The lookahead pre-scans the token list before parsing and converts context-specific keywords to identifiers when they appear in column-name position:

  • After: SELECT, ,, DISTINCT, or ALL
  • Before: FROM, AS, WHERE, GROUP, ORDER, HAVING, LIMIT, UNION, INTERSECT, EXCEPT, INTO, ,, ), or ;
 1
 2
 3
 4
 5
 6
 7
 8
 9
10
-- Works: keyword as column name
SELECT array FROM t;

-- Works: keyword as column name
SELECT bigint FROM t;

-- Works: keyword as column name
SELECT binary FROM t;

-- Original keyword syntax also still works

Full Classification Overview

Out of 335 keywords recognized by the GSP Apache Hive parser:

Classification Count Description
Allowed 317 Can be used as an unquoted column name in both canonical contexts
Context-specific 17 Fails as SELECT keyword FROM t but works as SELECT t.keyword FROM t
Blocked 1 Cannot be used as an unquoted column name in either context

Context-Specific Keywords (17)

These keywords fail when used as bare column names (SELECT keyword FROM t) but succeed when table-qualified (SELECT t.keyword FROM t).

Keyword Reason
ARRAY Type keyword
BIGINT Type keyword
BINARY Type keyword
BOOLEAN Type keyword
CASE Expression keyword
CAST Expression keyword
DOUBLE Type keyword
EXTRACT Expression keyword
FLOAT Type keyword
FLOOR Grammar keyword
GROUPING Grammar keyword
INT Type keyword
INTERVAL Type keyword
NOT Operator keyword
SMALLINT Type keyword
TIMESTAMP Type keyword
TIMESTAMPLOCALTZ Grammar keyword

Blocked Keywords (1)

These keywords cannot be used as unquoted column names in either context.

Keyword Workaround
SET SELECT "set" FROM t

Workaround: Double-Quoted Identifiers

For any keyword that fails as an unquoted column name, you can use double-quoted identifiers:

1
2
3
4
5
-- Blocked or context-specific keyword as column name
SELECT "set" FROM t;

-- Or use table qualification for context-specific keywords
SELECT t.array FROM t;

Scope and Limitations

  • Tested contexts: SELECT keyword FROM t and SELECT t.keyword FROM t. Other contexts (DDL column definitions, INSERT column lists, aliases) may behave differently.
  • Version-specific: This report reflects GSP Java version 4.1.0.8.
  • Case sensitivity: Keywords are case-insensitive. select, SELECT, and Select are all treated the same.
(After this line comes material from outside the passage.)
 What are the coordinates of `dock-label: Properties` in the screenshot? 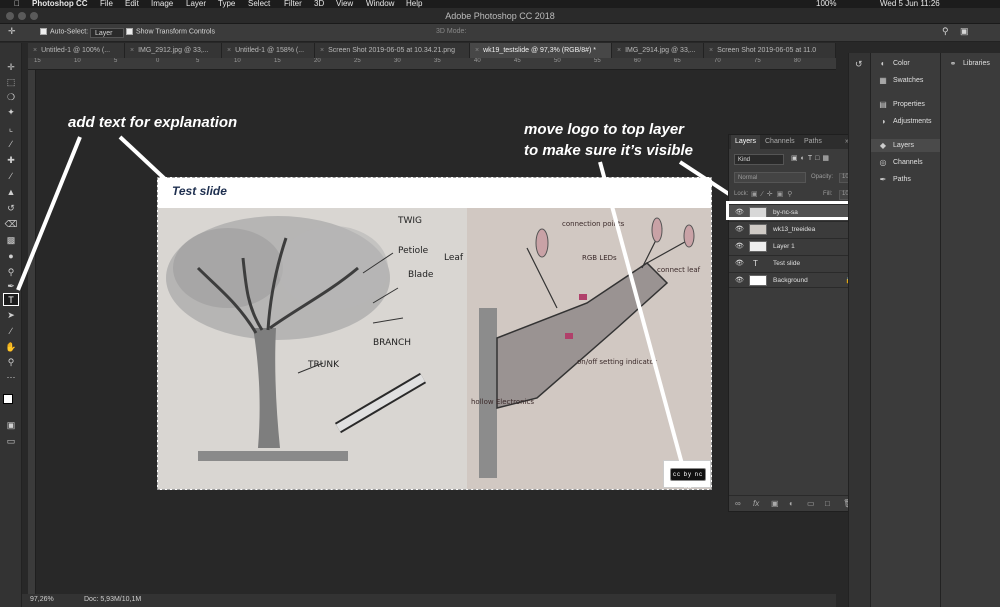 It's located at (909, 104).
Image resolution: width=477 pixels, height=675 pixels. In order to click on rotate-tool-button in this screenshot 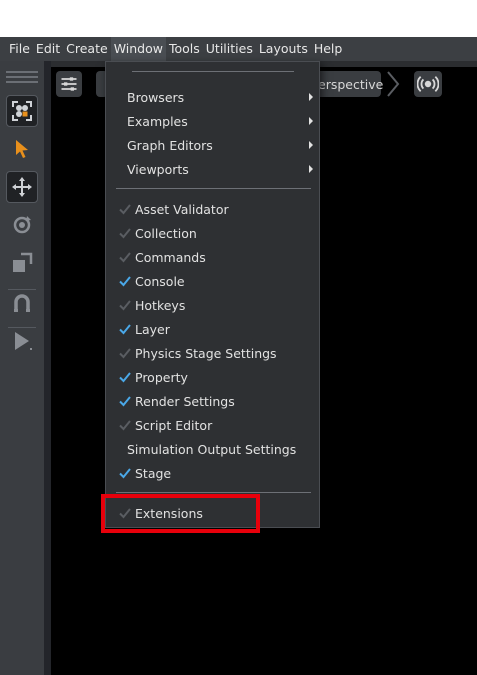, I will do `click(22, 225)`.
How to Report Discrepancies

If you encounter a keyword that behaves differently from what this page describes, please report it through your support channel. Include:

  1. The exact SQL statement
  2. The GSP parser version
  3. Whether the same SQL works in Apache Hive

Methodology

  1. Static extraction: A Python script parses the lexer (.cod) and grammar (.y) source files to identify all 335 keywords and their grammar classifications.
  2. Runtime validation: A Java test harness validates every classification against actual TGSqlParser runtime behavior.
  3. JSON dataset: The authoritative data is stored in docs/generated/hive_keyword_compatibility.json.